One way of implementing this would be:

import numpy as np

def trim(arr, mask):
    bounding_box = tuple(
        slice(np.min(indexes), np.max(indexes) + 1)
        for indexes in np.where(mask))
    return arr[bounding_box]

A slightly more flexible solution (where you could indicate which axis to act on) is available in FlyingCircus (Disclaimer: I am the main author of the package).

So, if you have your list of n-dim arrays (in arrs), you could first stack them using np.stack() and then trim the result:

import numpy as np

arr = np.stack(arrs, -1)
trimmed_arr = trim(arr, arr != 0)

which could then by separated back using np.split(), e.g.:

trimmed_list = np.split(trimmed_arr, arr.shape[-1], -1)

EDIT:

I just realized that this is using substantially the same approach as the other answers, except that it looks much cleaner to me.

1 Comment

This is pretty cool.

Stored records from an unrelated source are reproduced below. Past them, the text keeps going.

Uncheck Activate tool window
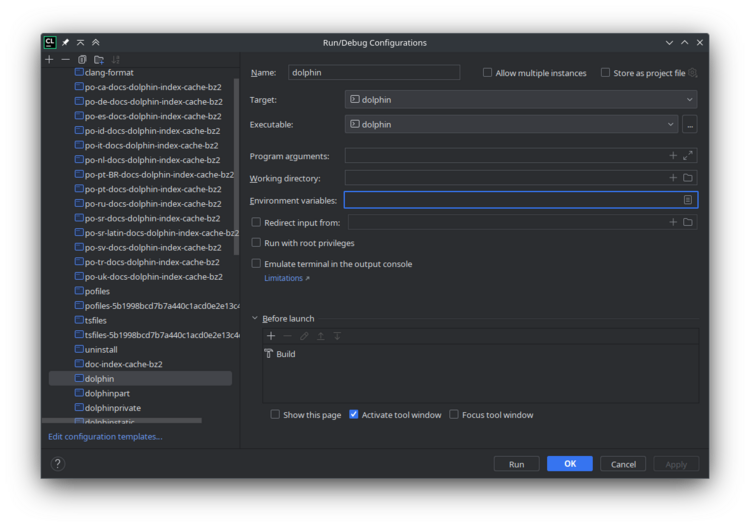This screenshot has width=750, height=527. pos(354,415)
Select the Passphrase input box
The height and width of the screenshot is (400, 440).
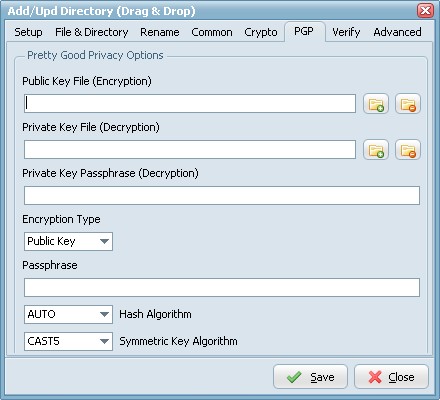tap(222, 288)
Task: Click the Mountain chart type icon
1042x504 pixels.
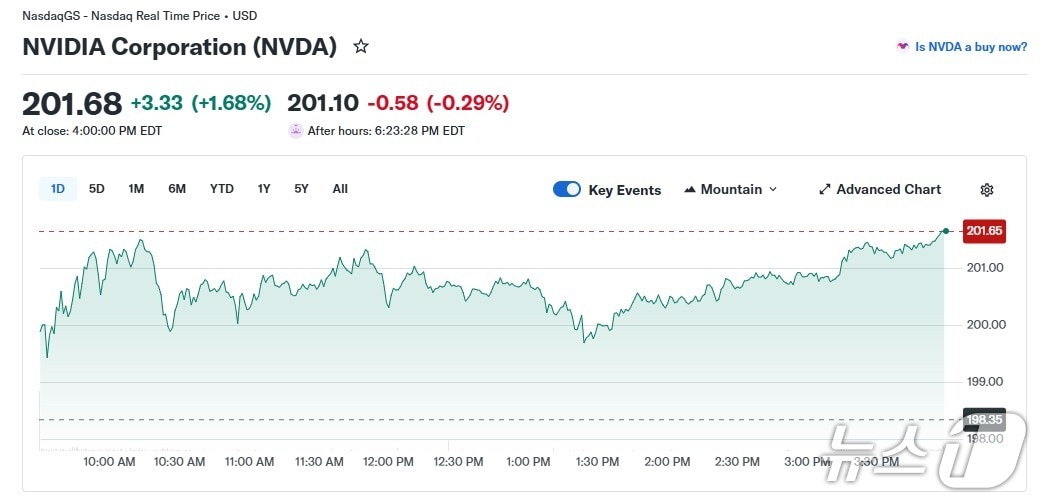Action: pyautogui.click(x=690, y=190)
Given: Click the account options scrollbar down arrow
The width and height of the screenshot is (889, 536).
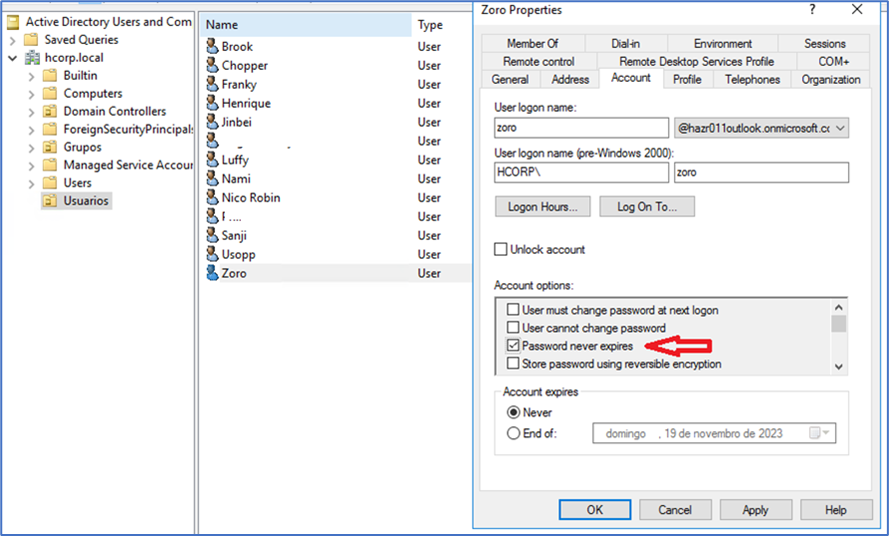Looking at the screenshot, I should (839, 367).
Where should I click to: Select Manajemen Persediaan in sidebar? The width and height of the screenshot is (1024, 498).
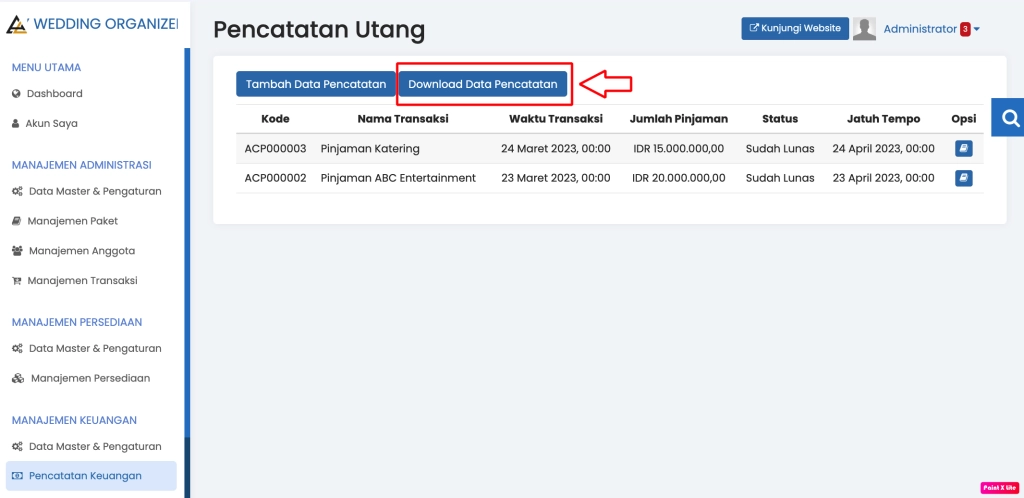tap(89, 379)
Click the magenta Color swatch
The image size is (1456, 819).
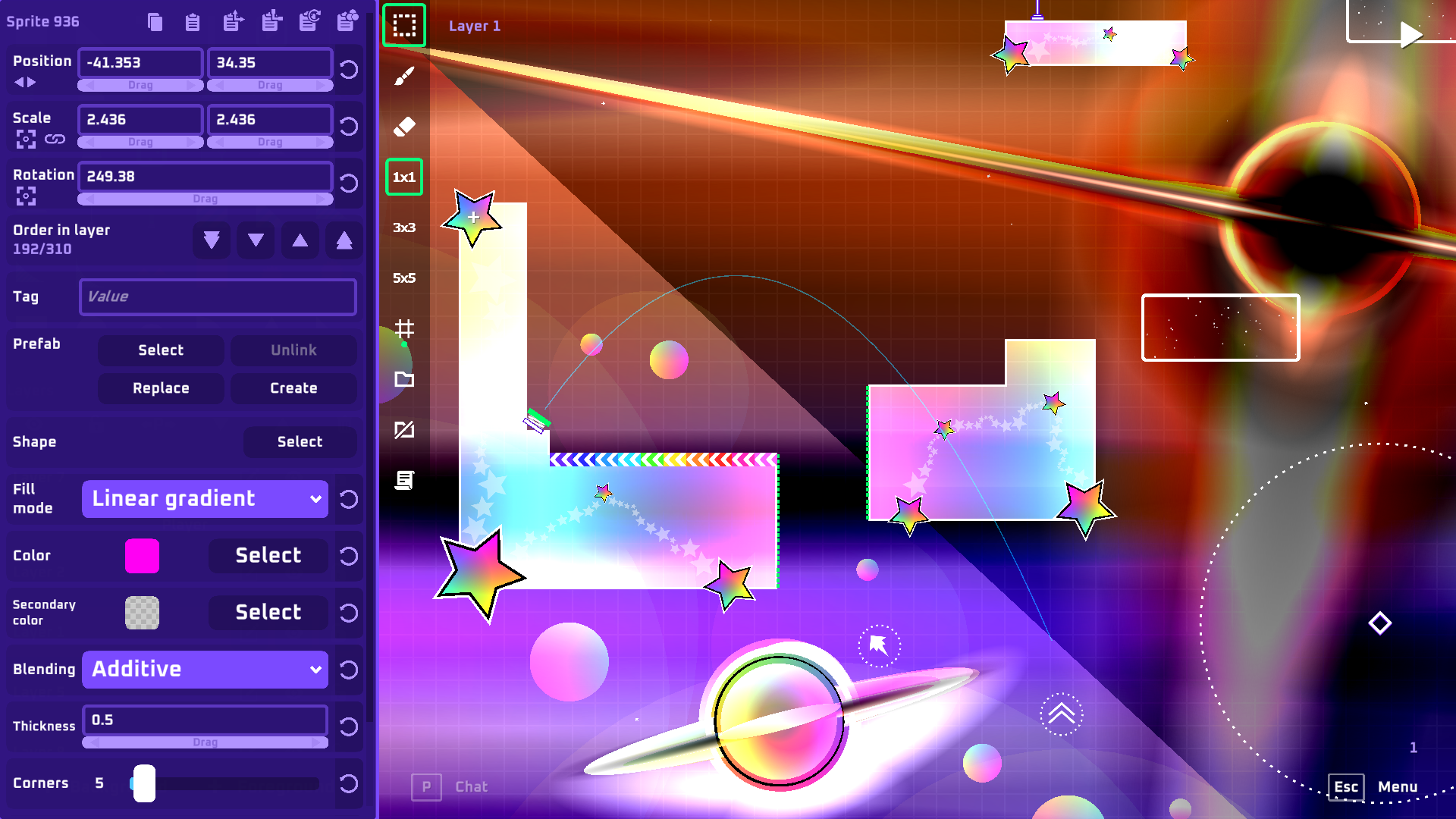coord(142,556)
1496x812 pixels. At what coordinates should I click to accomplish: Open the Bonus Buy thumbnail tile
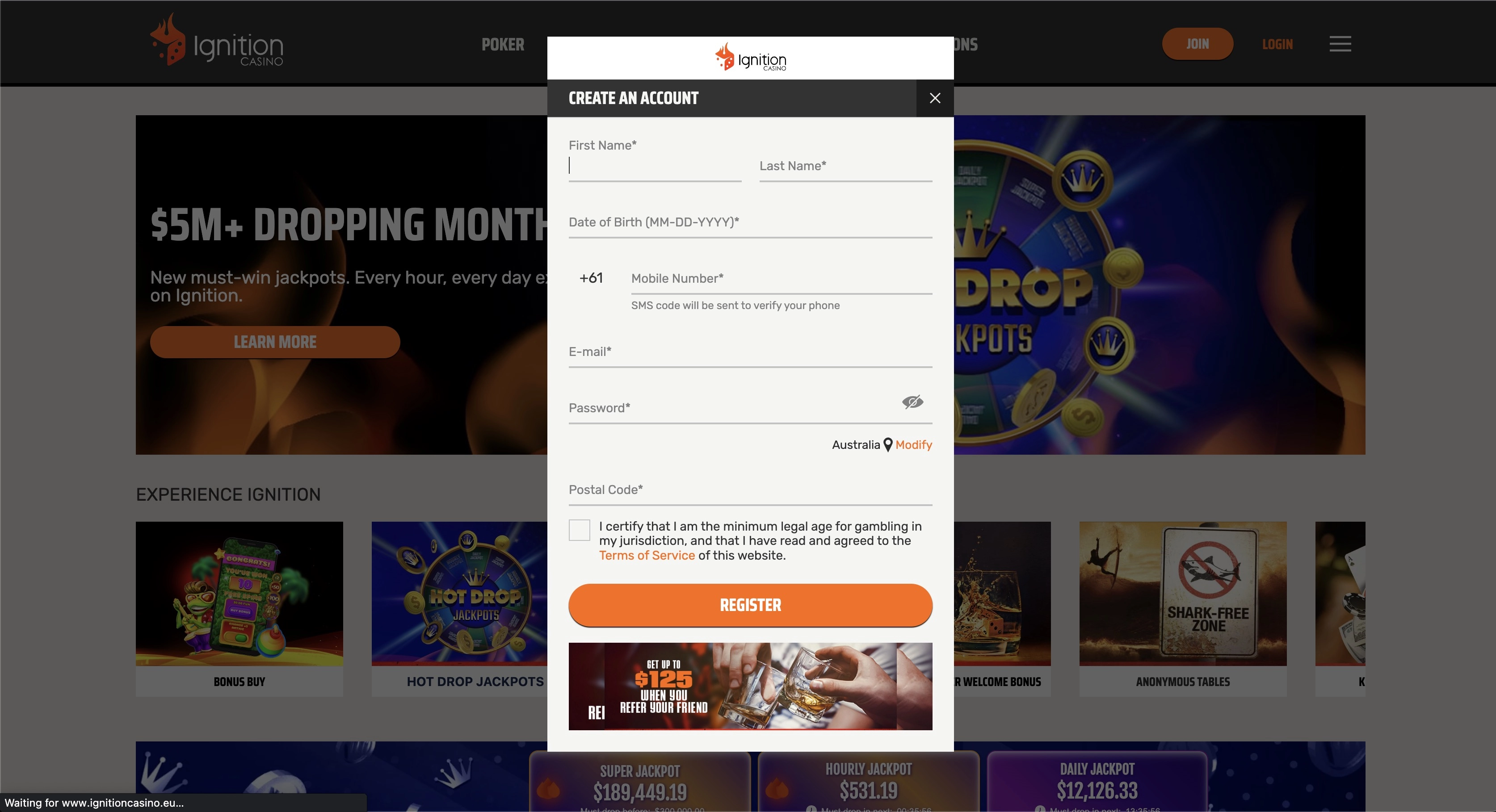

I prefer it as a one-liner for single arrays: return arr[tuple(slice(np.min(idx), np.max(idx) + 1) for idx in np.where(arr != 0))]
2

Update:

Based on Martin's solution using min/max and np.where, but generalizing it to any dimension, you can do it in this way:

def bounds_per_dimension(ndarray):
    return map(
        lambda e: range(e.min(), e.max() + 1),
        np.where(ndarray != 0)
    )

def zero_trim_ndarray(ndarray):
    return ndarray[np.ix_(*bounds_per_dimension(ndarray))]

d = np.array([[
    [0, 0, 0, 0, 0],
    [0, 1, 0, 0, 0],
    [0, 1, 1, 0, 0],
    [0, 0, 0, 0, 0],
    [0, 0, 0, 0, 0],
], [
    [0, 0, 0, 0, 0],
    [0, 0, 0, 0, 0],
    [0, 0, 1, 0, 0],
    [0, 0, 0, 1, 0],
    [0, 0, 0, 1, 0],
]])

zero_trim_ndarray(d)

1 Comment

Using range() and np.ix_() for this is going to be unnecessarily slow. If you would time that code against the slice() / arr[] approach (as used in my answer), you would get, even for this simple example using d as input, ~2x speed difference.